On a humid Sunday afternoon inside Woolsey Hall, Class Day speaker Hillary Clinton LAW ’73 called on the class of 2018 to stay resilient in the face of failure and work to combat “a full-fledged crisis” in the United States’ democracy.
Clinton began her remarks with a lighthearted jab at some of the midwestern seniors whose states went red in the 2016 election, congratulating the entire graduating class — including “three students from Michigan who didn’t request absentee ballots.” She then wasted no time in enumerating her concerns about fake news, political polarization and American leaders who, she said, think of the world in zero-sum terms.
And in urging the graduating class to show resilience amid the political tumult, she invoked the racially charged protests that swept campus in the fall of 2015, when the graduates were first-semester sophomores.
“Today as a person, I’m OK, but as an American, I’m concerned,” Clinton said. “We also need community resilience. This is something your class has demonstrated … like in the March of Resilience your sophomore year.

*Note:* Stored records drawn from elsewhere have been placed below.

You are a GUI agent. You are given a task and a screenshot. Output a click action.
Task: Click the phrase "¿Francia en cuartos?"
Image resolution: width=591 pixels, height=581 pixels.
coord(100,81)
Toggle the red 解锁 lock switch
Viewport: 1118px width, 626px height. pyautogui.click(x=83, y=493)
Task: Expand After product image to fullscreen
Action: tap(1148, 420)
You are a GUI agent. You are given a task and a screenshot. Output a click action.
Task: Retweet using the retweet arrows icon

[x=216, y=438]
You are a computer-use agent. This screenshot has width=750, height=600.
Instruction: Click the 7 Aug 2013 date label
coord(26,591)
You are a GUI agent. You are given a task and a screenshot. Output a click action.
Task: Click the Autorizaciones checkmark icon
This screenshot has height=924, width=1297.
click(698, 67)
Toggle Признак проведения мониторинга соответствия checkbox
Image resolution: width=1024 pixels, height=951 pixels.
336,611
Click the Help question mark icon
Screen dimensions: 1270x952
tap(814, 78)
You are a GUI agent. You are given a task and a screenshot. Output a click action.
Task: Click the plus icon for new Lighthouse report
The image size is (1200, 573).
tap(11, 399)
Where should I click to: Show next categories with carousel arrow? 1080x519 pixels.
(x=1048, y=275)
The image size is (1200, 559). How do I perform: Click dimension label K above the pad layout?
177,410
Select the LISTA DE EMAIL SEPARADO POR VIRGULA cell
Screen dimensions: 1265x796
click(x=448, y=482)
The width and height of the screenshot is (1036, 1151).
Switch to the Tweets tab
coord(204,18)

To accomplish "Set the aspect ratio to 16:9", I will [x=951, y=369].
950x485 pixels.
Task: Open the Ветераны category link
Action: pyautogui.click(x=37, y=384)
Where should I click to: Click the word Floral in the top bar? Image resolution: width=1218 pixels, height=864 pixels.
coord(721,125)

It was the biggest demonstration in the history of the school, that’s 300 years, led by women of color.”
Clinton noted that the class of 2018 is departing Yale during one of the most tumultuous periods in United States history, calling on graduates — and all American citizens — to “believe in the power of their actions.”
Pointing to the Calhoun name change in 2016, the addition of a residential college named in honor of Pauli Murray LAW ’65 and other grassroots activist efforts at Yale over the past four years, she praised the graduating seniors for their success in creating change.
“You kept fighting,” she said. “And in the end, you changed Yale as much as Yale changed you.”
After telling a few well-worn anecdotes about her time as a Yale law student — including her initial encounter with Bill Clinton LAW ’73 in the Law School library — Clinton also recalled the disappointment of her loss to President Donald Trump in the 2016 presidential election. “No, I’m not over it,” she said, with a wry smile.
“This may be hard for a group of Yale soon-to-be graduates to accept, but yes, you will make mistakes in life; you will even fail,” Clinton said. “It happens to all of us no matter how qualified or capable we are, take it from me.”
Clinton joked that her methods of coping with the election outcome were not much different from those employed by Yale students: while she went on long walks in the woods, she said, Yalies went for hikes in East Rock.
“I had my fair share of chardonnay,” she added. ”You went through penny drinks at Woads.”
In a surprising turn of events, the sky remained clear throughout the relocated ceremony, which was moved from Old Campus because of predictions of thunder and lightning. Without their families — who were not allowed to enter the venue — seniors filed into Woolsey Hall wearing wacky Class Day hats.
After Clinton’s speech, Director of Athletics Thomas Beckett, Chair of the Council of Heads of College and Head of Pierson College Stephen Davis and Dean of Yale College Marvin Chun presented Class Day awards to Ben Reeves ’18, Jen Berkowitz ’18, Ivetty Estepan ’18, Haylee Makana Kushi ’18, Patrick Sullivan ’18 and Erika Eleanor ’18 for various achievements in athletics and academics and for contributions to the Yale community.
Among other winners, Jun Yan Chua ’18, a former Opinion Editor for the News, was awarded the Alpheus Henry Snow Prize for his achievements as a history major. Estepan and Kushi received the Nakanishi Prize for improving race and ethnic relations at Yale.
Other speeches and performances followed after the awards ceremony. Ben Kronengold ’18 and Rebecca Shaw ’18, both members of campus comedy groups, delivered a humorous performances discussing the pros and cons of leaving Yale as well as their real-life experience dating each other throughout their time at the University.
Later in the ceremony, Adwoa Buadu ’18 read a poem she wrote titled “the Fractal Salutation” that paid tribute to the struggles of the class of 2018 to come into its own over the course of four years at Yale.
“Let us hail everything that shattered, yes, hail to everything that shattered,” Buadu said. “Hail to the destruction of our brilliance, hail to the disbelief, the horrid shock that we weren’t as immune to failure as we believed, hail our stubbornness to accept it.”